WORK INSTRUCTIONS: Say how many lines of the entries below include "computer", giving nothing but that number.

═════ DATASET ENTRIES

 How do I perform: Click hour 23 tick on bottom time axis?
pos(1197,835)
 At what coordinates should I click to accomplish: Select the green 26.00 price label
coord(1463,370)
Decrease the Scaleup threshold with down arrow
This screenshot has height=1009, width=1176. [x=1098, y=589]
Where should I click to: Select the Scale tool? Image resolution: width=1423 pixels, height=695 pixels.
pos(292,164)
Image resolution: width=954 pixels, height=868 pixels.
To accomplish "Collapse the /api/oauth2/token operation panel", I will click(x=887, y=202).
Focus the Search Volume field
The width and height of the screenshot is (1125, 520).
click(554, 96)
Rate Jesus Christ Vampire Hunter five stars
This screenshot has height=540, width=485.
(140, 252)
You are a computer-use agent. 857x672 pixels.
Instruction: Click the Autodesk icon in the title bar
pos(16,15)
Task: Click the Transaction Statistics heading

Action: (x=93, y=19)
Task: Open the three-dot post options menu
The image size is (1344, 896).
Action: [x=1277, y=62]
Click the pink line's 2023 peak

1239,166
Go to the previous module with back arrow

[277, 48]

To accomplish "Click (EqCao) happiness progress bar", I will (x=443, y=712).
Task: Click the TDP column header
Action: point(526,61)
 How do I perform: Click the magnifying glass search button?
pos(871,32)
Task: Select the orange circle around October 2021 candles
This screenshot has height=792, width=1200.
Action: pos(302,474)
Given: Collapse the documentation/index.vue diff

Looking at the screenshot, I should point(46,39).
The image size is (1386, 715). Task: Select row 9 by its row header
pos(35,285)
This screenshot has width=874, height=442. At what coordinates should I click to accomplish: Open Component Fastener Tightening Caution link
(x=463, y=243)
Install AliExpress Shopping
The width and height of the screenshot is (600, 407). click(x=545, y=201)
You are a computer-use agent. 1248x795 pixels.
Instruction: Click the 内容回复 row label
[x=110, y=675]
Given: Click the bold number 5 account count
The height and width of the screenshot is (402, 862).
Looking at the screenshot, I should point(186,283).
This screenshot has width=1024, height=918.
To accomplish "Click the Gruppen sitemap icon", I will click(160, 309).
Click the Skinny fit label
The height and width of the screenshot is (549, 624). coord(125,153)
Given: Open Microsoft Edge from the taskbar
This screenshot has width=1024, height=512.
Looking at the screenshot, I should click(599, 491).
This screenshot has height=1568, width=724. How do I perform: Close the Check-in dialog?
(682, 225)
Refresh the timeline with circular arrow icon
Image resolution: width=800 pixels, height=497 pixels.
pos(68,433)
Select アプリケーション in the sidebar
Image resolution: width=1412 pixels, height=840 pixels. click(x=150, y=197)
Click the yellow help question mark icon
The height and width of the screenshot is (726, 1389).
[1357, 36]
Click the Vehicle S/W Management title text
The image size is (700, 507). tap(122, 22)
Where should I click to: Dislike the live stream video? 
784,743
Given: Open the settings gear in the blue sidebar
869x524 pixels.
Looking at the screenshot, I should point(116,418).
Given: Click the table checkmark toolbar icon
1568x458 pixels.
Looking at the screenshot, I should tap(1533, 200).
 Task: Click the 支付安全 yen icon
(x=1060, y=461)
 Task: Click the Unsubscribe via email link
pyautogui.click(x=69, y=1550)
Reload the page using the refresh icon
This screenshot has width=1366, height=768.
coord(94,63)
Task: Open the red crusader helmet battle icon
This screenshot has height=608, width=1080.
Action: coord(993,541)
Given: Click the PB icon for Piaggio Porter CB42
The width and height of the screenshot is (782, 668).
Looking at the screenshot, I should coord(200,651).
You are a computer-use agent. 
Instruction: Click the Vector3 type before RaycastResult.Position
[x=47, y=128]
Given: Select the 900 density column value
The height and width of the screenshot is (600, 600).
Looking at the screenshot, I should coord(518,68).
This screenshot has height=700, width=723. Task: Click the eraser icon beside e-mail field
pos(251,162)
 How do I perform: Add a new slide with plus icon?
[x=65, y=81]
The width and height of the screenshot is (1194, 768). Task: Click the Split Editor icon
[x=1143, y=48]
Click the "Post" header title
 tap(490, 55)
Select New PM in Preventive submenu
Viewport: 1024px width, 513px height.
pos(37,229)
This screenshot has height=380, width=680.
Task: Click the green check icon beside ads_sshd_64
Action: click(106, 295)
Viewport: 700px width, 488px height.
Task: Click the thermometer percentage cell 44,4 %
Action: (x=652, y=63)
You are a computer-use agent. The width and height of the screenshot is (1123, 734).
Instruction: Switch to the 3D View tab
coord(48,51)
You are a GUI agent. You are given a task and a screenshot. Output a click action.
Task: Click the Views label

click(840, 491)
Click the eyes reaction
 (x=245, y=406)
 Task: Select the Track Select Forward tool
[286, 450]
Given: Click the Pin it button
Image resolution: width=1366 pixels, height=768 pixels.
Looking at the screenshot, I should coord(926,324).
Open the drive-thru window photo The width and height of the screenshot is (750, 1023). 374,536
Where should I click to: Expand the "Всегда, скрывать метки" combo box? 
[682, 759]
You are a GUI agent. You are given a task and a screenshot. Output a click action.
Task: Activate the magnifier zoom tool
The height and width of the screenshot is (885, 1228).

══════════

ANSWER: 4